Warm Up and Mix It Up with Baked Applesauce
With so many apple varieties in the stores and farmers’ markets, now is the time to cook up a batch of delicious, naturally sweet homemade applesauce. Blending different varieties gives you a nice mix of flavors and you can adjust for more tartness or sweetness, depending on your preference. And this recipe keeps the mess to a minimum – you can put all your apples in one pot, bake and about an hour later, have a bowl of warm, comforting applesauce.
Apples contain cancer-fighting phytochemicals like quercetin that show anti-inflammatory properties in lab studies. And they’re a delicious way to add more fruit to your diet – whether fresh or cooked into a sauce.
And, if you’re looking for ways for you and your family to be more physically active – find a u-pick farm and gather your own apples. It’s a great weekend activity for all ages.
Baked Apple Sauce
- 4 lbs. (about 10 medium) assorted apples, such as McCoun, MacIntosh, Golden Delicious, Jonathan, Jonagold or HoneyCrisp, peeled, cored, and quartered
- 1/3 cup fresh apple cider
- 4 lemon slices, paper-thin, or 1 Tbsp. fresh lemon juice
- 1 (3-inch) piece stick cinnamon, or 1 tsp. ground cinnamon, optional
- 2 Tbsp. sugar, agave syrup, or honey, optional
Preheat oven to 375 degrees F.
Place apples, cider and lemon slices or juice in large Dutch oven or heavy casserole with a cover. Toss apples to coat them with lemon. If using, sprinkle on cinnamon and sweetener and toss again.
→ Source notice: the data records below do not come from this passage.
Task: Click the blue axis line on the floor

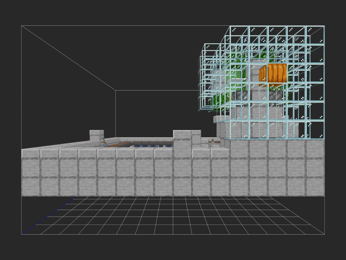Action: click(49, 216)
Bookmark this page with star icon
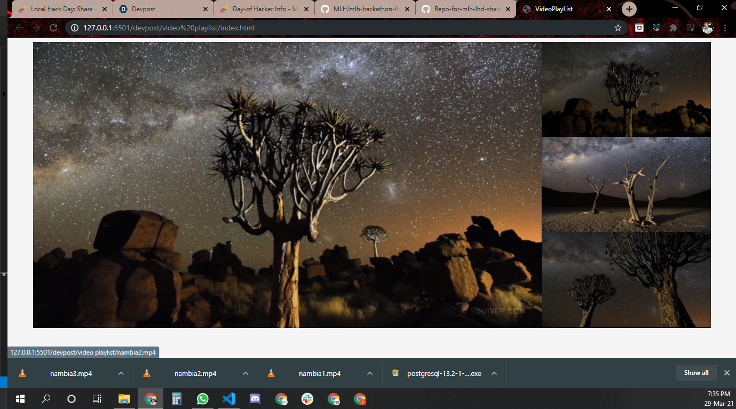 (x=618, y=28)
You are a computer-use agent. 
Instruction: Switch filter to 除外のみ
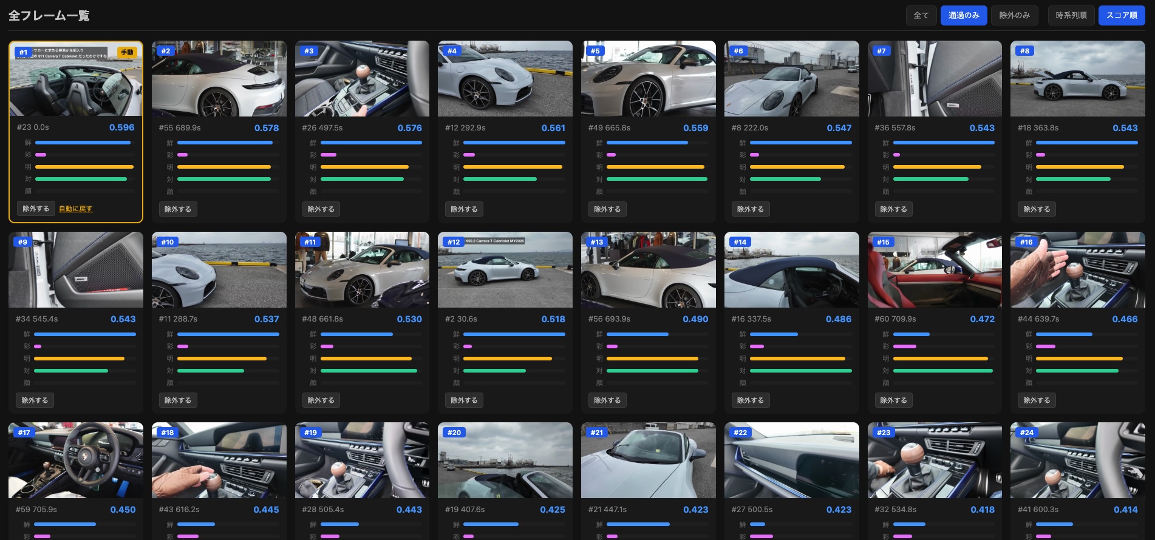click(1014, 16)
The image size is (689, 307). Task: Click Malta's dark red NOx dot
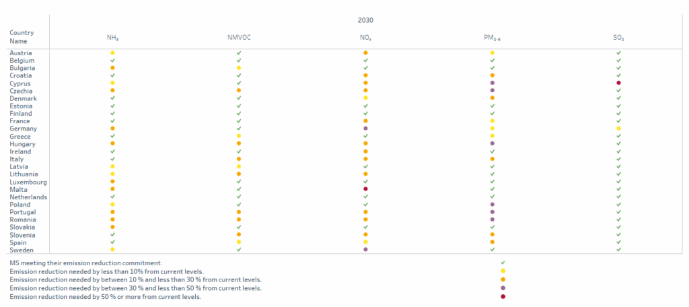(x=365, y=189)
Bake apples, covered, for 60 to 75 minutes, until very soft and moist. Stir to combine soft apples and liquid into applesauce. If it is too wet, bake applesauce, uncovered, for 15 minutes longer. Cool to room temperature before serving; applesauce thickens as it cools. The applesauce keeps, covered in refrigerator, for up to 5 days.
Makes 12, ½ cup servings.
Per serving: 99 calories, <1 g fat (0 g sat fat), 26 g carbohydrates, <1 g protein, 4 g fiber, 2 mg sodium.